World Bank HIPC Initiative
News archive
Reports and publications
Debt Tribunal Blog
About HIPC

hipc logoThe International Response to the Debt Crisis in 1996 was to set up the controversial HIPC initiative (Heavily Indebted Poor Country Initiative) to relieve heavily indebted countries of their debt burden......below is a guide to this process as well as a definition of some HIPC terms.

The World Bank and IMF launched the HIPC initiative in 1996 so that countries owing them money could see their debt repayments reduced to a financially affordable level.

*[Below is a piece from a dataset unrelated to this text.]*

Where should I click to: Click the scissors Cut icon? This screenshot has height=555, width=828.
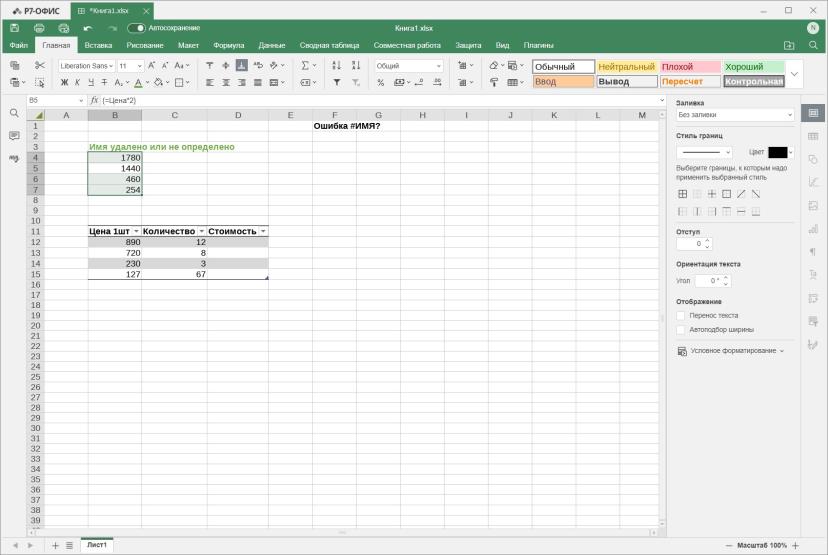(x=40, y=65)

It relies on the governments of creditor countries contributing their full share to a debt relief fund, while each country applying for assistance begins to follow a set of economic policies approved by the IMF. Before receiving eventual full debt relief from the HIPC fund, the government of the indebted country must demonstrate that it has established these policies and can develop projects for reducing conditions of poverty among its people.

The HIPC Process
The first step by the IMF and World Bank is to carry out an analysis of each nation’s level of external debt in relation to its income from exports of goods and services. If the sum determined is more than 1.5 times that of export revenue, the debt is judged to be unsustainable and the country may become eligible for HIPC assistance. This decision also depends on certain conditions in the country, as indicated by annual assessments of public policy, levels of social inclusion, and institutional management. Persistent and serious difficulties such as civil unrest or governance challenges present a barrier for the country – at present, there are ten nations which have not been able to progress into the HIPC programme due to conflict or political instability. This is a significant problem because the need for widespread reconstruction following conflict creates pressing demands on government budgets and is likely to lead to more loans being taken out in the effort to cover costs.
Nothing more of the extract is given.